Segurança Social deu o maior contributo para cortar o défice


lpSegurança Social deu o maior contributo para cortar o défice

 UTAO avalia as contas do primeiro semestre deste ano e revela que a principal ajuda para o desequilíbrio das contas públicas veio da recuperação do mercado de trabalho.

“A segurança social foi o subsector que mais contribuiu para a redução do défice das administrações públicas face ao semestre homólogo, em termos ajustados”, lê-se na nota sobre as contas nacionais entre Janeiro e Junho, enviada hoje pela Unidade Técnica de Apoio Orçamental (UTAO) aos deputados e a que o Diário Económico teve acesso.

Os peritos em contas públicas explicam que corrigindo os efeitos extraordinários, o excedente da Segurança Social aumentou 0,5 pontos percentuais do PIB, o equivalente a 402 milhões de euros. “Para esta melhoria contribuiu o acréscimo da receita de contribuições sociais e a simultânea redução da despesa com prestações sociais”, frisa o documento.
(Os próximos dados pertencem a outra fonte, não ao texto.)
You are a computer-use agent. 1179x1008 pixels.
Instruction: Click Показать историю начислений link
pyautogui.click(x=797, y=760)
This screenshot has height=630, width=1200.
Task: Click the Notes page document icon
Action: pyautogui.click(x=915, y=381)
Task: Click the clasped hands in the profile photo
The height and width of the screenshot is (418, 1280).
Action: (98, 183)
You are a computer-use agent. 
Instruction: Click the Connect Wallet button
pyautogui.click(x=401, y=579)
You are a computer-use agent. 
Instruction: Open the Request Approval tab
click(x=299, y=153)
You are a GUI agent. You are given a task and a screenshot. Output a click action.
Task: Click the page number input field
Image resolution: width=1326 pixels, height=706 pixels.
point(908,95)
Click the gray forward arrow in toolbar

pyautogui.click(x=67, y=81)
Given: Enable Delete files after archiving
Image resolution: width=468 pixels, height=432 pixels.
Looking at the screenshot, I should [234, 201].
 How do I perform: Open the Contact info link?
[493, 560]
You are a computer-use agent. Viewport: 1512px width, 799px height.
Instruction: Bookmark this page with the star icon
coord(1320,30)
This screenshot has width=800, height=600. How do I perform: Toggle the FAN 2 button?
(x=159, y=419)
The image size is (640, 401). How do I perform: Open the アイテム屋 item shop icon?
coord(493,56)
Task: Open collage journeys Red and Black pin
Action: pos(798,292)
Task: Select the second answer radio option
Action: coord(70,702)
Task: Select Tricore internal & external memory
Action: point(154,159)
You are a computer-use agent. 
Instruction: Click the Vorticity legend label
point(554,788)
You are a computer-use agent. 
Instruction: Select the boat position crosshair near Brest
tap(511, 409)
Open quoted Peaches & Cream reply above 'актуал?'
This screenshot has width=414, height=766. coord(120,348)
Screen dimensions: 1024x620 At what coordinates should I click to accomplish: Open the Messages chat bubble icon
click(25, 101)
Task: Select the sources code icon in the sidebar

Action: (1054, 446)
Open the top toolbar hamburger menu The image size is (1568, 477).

Por outras palavras, este é o efeito da recuperação do mercado de trabalho, visível na retoma da criação de emprego e na redução do número de desempregados. De acordo com o Instituto Nacional de Estatística, a taxa de desemprego recuou para 13,9% no segundo trimestre deste ano.

O subsector da administração central deu um contributo de 164 milhões de euros para a redução do défice orçamental e a administração regional e local prejudicou ligeiramente as contas – o seu excedente encolheu 38 milhões de euros.

Segundo o INE, o défice ficou em 6,5% do PIB na primeira metade do ano, mas corrigido de efeitos extraordinários desce para 5%. A meta combinada com as instituições internacionais é de 4% para este ano.